Colonial Love Q & A: Les & Kathy


Thanks to Leslie Megyeri, GWSB MBA ’80, CCAS BA ’63, and Kathy Megyeri, CCAS MA ’82, GSEHD MA ’69, for sharing their story!

Where did you meet on campus? I met my future husband in Professor Hennigan’s speech class in the basement of Lisner Auditorium during the summer of 1963. I thought then that I wanted to be a speech therapist and since he wanted to get rid of his Hungarian accent, we were paired in class to work on language skills, but both of us failed because he still has his accent and I never pursued speech therapy as a career.

What were your first impressions of each other? Back then, Les Megyeri was a debonair European who wore a white summer suit to class so I was immediately smitten.

What #onlyatGW moment did you share as a couple? On our first date, we joined a large group of GW students marching to the National Mall to hear someone by the name of Marian Anderson sing and a speaker known as Dr. Martin Luther King. Little did we know then of the future significance of this historical event. On our second date, out of curiosity, we attended a Barry Goldwater for President rally at the D.C. National Guard Armory. We were met at the door by a girl called Hillary Rodham, an enthusiastic supporter who later became the foremost Democratic standard-bearer after marrying Bill Clinton and running for president herself. Those are the kinds of historical events that GW students are privy to during their time in Washington.

Tell us about your last visit to GW together or how GW has remained important in your life. I continued to support my husband’s educational pursuits at GW while teaching high school English for the next 34 years. After earning his BA in economics, he went on to earn a law degree, his MBA, and a CPA from the school and eventually retired from a career on Capitol Hill. Because we are so grateful for all that GW has offered us, we are now active in the Heritage Society and the Luther Rice Society and have pledged to leave our estate to the school and have helped to endow a chair in government contracts at GW’s law school.  

Anything else you want to share? Our love affair with GW only grows over time as we are able to maintain contact with GW students, faculty, and staff that keeps us engaged, alert, and involved with campus life and national issues. What is most surprising and gratifying to us is that students actually come up to us at events and thank us for our gifts to the school. They have no reason to even know us or be cognizant of our commitment to GW, and yet they are so appreciative that we encourage others every chance we get to leave an active and living legacy even in some small way as each donation has an impact. Thus, our love affair  is reciprocal, lasting, meaningful, and fulfilling.

#### TASK LIST:
- 1) Where did Les and Kathy meet, according to the Colonial Love Q&A?
- 2) Can you sum up the Colonial Love Q&A in two sentences?
The listing below is separate from the Colonial Love Q&A.

#### DATASET EXTRACT:
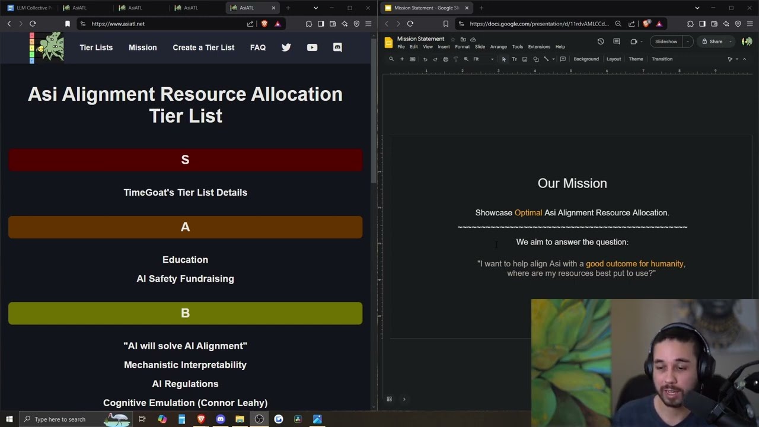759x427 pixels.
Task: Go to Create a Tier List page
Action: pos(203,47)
--
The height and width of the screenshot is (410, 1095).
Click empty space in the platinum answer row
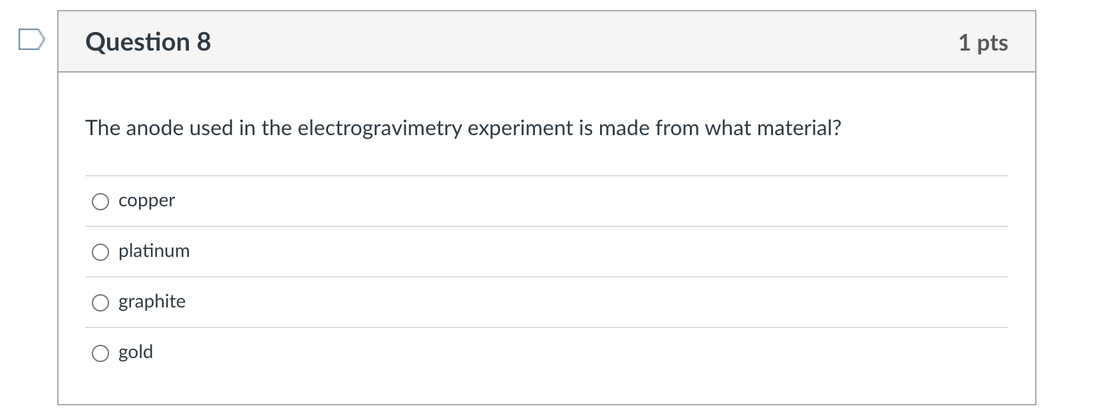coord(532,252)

#### ANSWERS GIVEN:
- 1) In Professor Hennigan's speech class in the basement of Lisner Auditorium, during the summer of 1963.

- 2) Kathy and Les Megyeri met in a GW speech class in the summer of 1963, and their first two dates were a march to the National Mall to hear Marian Anderson and Dr. Martin Luther King and a Barry Goldwater for President rally. Grateful for all GW has offered them, they are active in the Heritage Society and the Luther Rice Society, have pledged to leave their estate to the school, and have helped endow a chair in government contracts at its law school.